Teaching Kids About Money
What Teaching Kids About Money Is All About
It’s quite evident that teaching kids about money as well as the importance and need for money, should be done as they observe their parents using it. One of the best methods to teach a child about money and the value of a dollar is to show them the different ways a dollar is used, and it’s a good idea to begin when they’re young. Many understand a lot more than you realize.
Not only should we be teaching kids about money, but more importantly, they need to understand that money is earned, and not simply given for whatever reason. Items that we need in every day life, whether they be a product or a service, are exchanged for money, with the value of the exchange determined by the seller or provider. The only way that a product or service can be purchased without money, is to exchange some other product or service for it, and this is known as bartering. This is not to common here in the USA, but in some parts of the world, it is more prevalent.
Teaching kids about money should include the importance of saving. They can take their allowance and spend it all on candy or some cheap toy, but then it is gone quickly. They need to be taught that by saving a certain part of their allowance, one day they will be able to buy a more expensive item such as a bicycle that will last much longer.
Have them establish a savings plan such as 10% of their allowance which will be much easier for them to calculate. Whatever amount that they earn can be calculated simply by moving the decimal point one space to the left. The savings account isn’t used for some short term item, but is used for the longer term items. Even though the amounts saved by the child now are very small, it will teach them the importance and value of self discipline. When teaching kids about money, such as saving for retirement, at an early age might not be a good idea because this may be a concept they can’t fully comprehend.
Teaching kids about money at an early age is good because by the time they get their first job, they will find it easier to continue with those principles. Another part of money management is to teach children about charitable giving, in order to make them a responsible member of society.
It used to be that you could take your child to the bank and open a savings account with around $10.00. In today’s economic environment, banks won’t generally open accounts with small balances, as their service charges will take it all rather quickly. Some banks service charge savings accounts until the balance reaches $1,000.00, but check around, you may find a credit union that is a lot more generous and responsive, and more receptive to teaching kids about money.
It used to be as well, that banks paid a decent rate of interest on savings accounts and you could show your child that as a benefit of saving, he/she would receive additional money. Now, with savings rates below 1%, there’s not much to see unless the account balance is substantial.
The next area of good money management when teaching kids about money, is the use of credit cards. This is one area where interest rates are not low, and in many cases, well over 20%. The child should be able to understand just how much a purchase would cost if it is not paid in full when the first statement arrives. It’s very easy to see those large monthly charges, and if the balance gets high enough, by simply paying the minimum payment called for, it will never get paid in full. Teach them this trap until they completely understand it.

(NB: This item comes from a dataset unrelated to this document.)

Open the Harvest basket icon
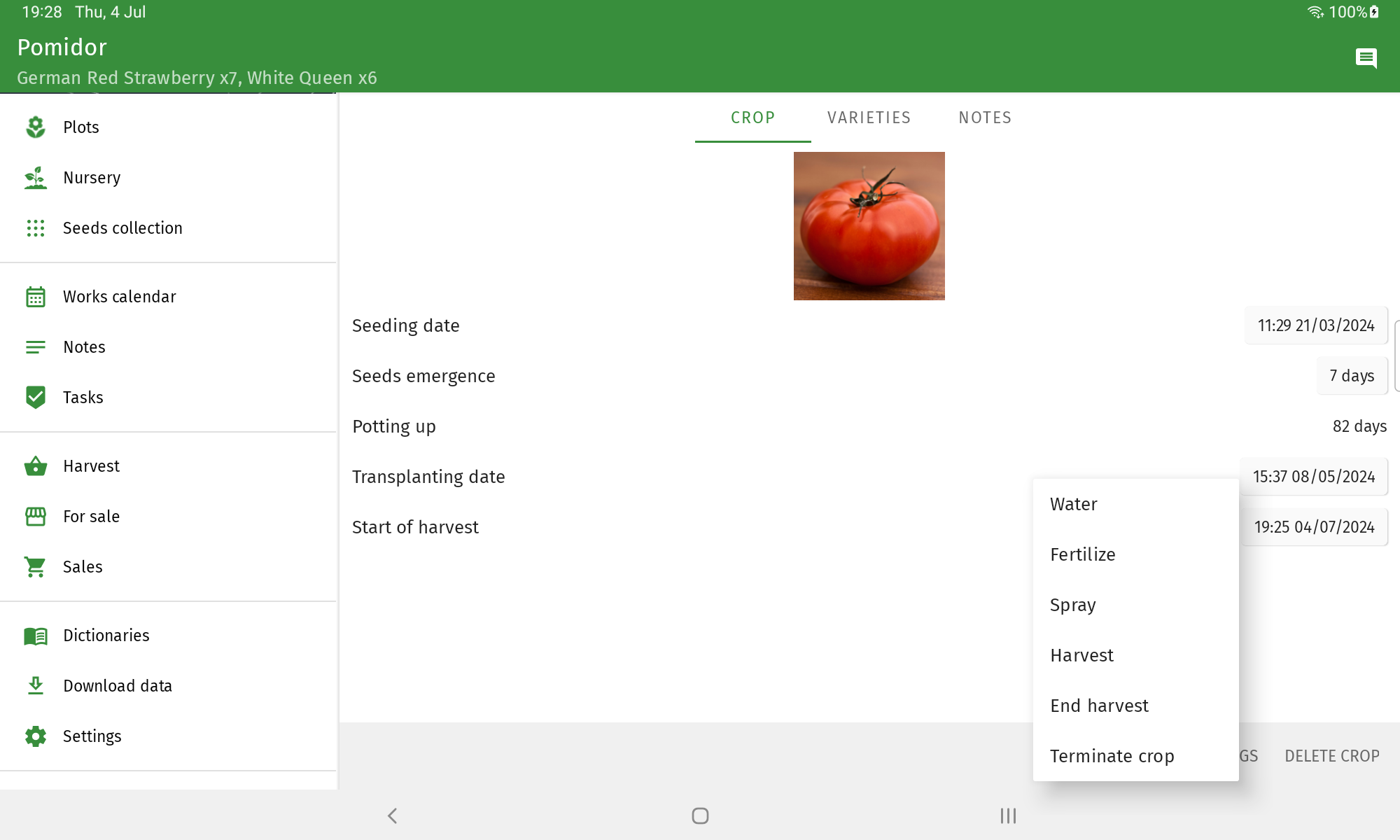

In my opinion, credit cards should only be used as a convenience to purchase and then paid in full when the statement arrives. In my practice, I see young couples with seven to ten credit cards all maxed out to the tune of $50,000.00 plus, and they wonder why they have marital problems. Trying to keep up with their friends or neighbors with the over sized house, big SUVs, and all the latest toys, usually leads them to a divorce lawyer or a bankruptcy lawyer, sometimes both. I believe that teaching kids about money early on, will avoid some of these problems.
Most of the blame can be placed on the credit card issuers who mail out cards to anyone who is breathing, with little regard to their credit ability. Individuals see the amount of credit granted, and the temptation is too much. They begin spending on their wants and not their needs, and are soon in trouble. Teaching kids about money in a way that they will learn to exercise extreme caution with credit cards is critical. They need to learn to keep just one for the convenience of not having to carry large amounts of cash.